Let $f,x^2f \in L^2(\mathbf R)$. How can I show that $f\in L^1(\mathbf R)$ and
$ \|f\|_1 \leq \sqrt 2 \|f\|_2 + \frac{\sqrt 6}{3} \|x^2 f\|_2?$ I have no idea where to begin.
Let $f,x^2f \in L^2(\mathbf R)$. How can I show that $f\in L^1(\mathbf R)$ and
$ \|f\|_1 \leq \sqrt 2 \|f\|_2 + \frac{\sqrt 6}{3} \|x^2 f\|_2?$ I have no idea where to begin.
Write $f = f 1_{[-1,1]} + f 1_{[-1,1]^C}$. Then using Hölder's inequality, bound the two components of $f$ separately. (Some abuse of notation below, but you get the idea.)

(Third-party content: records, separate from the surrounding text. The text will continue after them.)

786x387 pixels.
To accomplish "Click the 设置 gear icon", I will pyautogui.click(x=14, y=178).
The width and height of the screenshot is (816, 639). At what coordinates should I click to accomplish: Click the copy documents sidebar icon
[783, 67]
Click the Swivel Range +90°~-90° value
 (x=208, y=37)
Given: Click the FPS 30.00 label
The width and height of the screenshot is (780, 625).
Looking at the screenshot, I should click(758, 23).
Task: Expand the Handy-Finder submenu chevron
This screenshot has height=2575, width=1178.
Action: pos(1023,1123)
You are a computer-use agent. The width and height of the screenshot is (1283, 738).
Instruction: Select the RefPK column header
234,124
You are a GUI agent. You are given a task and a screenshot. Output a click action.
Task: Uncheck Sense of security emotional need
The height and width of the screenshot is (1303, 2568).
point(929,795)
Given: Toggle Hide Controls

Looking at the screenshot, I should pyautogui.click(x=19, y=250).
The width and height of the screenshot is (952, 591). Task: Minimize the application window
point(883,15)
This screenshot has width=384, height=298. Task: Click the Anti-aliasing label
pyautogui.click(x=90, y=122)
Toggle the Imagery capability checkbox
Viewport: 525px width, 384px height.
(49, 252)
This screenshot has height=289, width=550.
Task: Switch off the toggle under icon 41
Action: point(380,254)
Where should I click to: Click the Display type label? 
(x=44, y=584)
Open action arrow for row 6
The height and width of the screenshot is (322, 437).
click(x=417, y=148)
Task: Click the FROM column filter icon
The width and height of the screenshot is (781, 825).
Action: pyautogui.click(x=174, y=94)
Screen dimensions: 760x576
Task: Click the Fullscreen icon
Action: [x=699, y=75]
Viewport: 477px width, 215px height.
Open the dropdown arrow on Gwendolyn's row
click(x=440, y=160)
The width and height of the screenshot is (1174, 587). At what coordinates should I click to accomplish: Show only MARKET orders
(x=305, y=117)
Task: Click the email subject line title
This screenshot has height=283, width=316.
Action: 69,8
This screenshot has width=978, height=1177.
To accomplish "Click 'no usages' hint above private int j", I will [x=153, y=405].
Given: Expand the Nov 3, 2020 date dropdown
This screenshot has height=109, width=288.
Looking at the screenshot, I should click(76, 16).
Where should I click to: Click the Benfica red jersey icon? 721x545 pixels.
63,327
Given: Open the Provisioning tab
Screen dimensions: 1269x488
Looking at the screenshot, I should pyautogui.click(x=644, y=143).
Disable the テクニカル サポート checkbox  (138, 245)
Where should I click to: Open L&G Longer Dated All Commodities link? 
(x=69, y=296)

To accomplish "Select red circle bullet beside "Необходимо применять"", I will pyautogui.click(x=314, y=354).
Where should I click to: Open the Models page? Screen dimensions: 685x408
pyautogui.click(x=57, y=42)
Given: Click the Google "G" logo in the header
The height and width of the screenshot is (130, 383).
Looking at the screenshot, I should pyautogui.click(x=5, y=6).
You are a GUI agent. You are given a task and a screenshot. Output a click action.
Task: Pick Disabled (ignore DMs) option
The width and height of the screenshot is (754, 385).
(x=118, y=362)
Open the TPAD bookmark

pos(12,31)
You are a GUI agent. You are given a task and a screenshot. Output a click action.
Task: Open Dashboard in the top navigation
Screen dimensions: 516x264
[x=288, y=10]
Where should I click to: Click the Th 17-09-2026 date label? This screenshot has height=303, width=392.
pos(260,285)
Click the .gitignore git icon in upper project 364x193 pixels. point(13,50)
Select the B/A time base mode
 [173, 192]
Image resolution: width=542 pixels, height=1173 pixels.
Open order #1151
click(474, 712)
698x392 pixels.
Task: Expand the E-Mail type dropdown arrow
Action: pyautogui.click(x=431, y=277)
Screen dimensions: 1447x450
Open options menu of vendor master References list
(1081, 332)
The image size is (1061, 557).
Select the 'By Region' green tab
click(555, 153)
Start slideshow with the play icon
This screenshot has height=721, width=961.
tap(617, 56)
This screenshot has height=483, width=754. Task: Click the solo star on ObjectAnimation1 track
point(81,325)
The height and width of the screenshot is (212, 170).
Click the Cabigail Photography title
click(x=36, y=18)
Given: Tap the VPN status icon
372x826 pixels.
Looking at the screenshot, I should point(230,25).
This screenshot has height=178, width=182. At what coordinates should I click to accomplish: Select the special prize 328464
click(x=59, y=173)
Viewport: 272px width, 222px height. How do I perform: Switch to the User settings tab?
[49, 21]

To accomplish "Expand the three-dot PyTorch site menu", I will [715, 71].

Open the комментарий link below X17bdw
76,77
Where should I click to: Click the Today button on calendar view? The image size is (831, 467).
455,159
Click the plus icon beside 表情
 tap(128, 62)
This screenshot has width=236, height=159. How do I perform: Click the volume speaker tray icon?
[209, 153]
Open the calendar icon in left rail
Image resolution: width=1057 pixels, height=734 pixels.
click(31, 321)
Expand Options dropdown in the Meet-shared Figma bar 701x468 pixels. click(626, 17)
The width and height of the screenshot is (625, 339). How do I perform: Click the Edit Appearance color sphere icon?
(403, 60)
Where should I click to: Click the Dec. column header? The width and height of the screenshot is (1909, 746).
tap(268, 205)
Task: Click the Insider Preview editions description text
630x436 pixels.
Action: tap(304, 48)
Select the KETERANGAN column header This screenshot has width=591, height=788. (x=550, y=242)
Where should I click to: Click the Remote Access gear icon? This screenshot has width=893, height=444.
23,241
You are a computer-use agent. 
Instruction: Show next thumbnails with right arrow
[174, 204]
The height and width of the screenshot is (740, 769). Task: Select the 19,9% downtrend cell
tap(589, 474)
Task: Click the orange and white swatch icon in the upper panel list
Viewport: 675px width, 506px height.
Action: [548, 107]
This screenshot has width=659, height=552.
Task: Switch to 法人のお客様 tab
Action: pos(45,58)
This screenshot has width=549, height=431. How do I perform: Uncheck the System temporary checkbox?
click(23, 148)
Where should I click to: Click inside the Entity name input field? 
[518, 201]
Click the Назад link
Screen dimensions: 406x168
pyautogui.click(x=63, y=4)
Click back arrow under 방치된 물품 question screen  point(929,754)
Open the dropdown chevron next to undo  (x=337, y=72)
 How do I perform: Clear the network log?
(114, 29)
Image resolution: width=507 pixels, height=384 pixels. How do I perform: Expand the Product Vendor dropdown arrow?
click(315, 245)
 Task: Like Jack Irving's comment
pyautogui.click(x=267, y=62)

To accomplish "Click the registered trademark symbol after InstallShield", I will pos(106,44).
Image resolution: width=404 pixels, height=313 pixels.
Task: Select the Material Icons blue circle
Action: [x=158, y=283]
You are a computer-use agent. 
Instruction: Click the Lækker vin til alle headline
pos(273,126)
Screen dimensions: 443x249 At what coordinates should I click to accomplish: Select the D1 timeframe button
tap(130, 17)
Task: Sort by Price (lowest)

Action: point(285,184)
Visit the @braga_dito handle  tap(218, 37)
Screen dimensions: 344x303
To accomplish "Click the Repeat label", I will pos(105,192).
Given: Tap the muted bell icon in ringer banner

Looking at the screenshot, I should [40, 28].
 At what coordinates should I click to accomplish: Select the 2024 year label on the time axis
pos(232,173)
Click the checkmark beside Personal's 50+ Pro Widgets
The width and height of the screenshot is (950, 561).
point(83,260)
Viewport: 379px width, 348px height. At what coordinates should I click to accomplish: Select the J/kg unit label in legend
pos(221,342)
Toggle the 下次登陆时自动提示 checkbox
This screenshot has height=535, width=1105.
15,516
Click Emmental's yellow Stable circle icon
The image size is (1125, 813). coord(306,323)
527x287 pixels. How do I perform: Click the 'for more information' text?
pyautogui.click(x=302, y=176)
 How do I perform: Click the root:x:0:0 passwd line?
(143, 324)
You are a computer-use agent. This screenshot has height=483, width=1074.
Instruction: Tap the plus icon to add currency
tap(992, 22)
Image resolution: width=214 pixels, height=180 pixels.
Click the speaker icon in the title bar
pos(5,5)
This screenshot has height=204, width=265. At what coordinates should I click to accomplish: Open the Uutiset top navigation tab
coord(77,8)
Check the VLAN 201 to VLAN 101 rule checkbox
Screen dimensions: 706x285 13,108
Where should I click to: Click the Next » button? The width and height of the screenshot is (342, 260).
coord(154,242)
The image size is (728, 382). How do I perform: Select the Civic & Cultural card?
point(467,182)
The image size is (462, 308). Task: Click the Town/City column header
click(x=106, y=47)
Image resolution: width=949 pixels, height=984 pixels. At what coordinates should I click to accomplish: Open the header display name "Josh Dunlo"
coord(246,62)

$||f 1_{[-1,1]}||_1 \leq ||f||_2 ||1_{[-1,1]}||_2= \sqrt{2} ||f||_2$
$||f 1_{[-1,1]^C}||_1 =|| x^2 f \frac{1}{x^2}1_{[-1,1]^C}||_1 \leq ||x^2f||_2 ||\frac{1}{x^2}1_{[-1,1]^C}||_2 $
Since $\int_1^{\infty}(\frac{1}{x^2})^2 dx = \frac{1}{3}$, we have $||\frac{1}{x^2}1_{[-1,1]^C}||_2 = \sqrt{\frac{2}{3}}$, hence the result.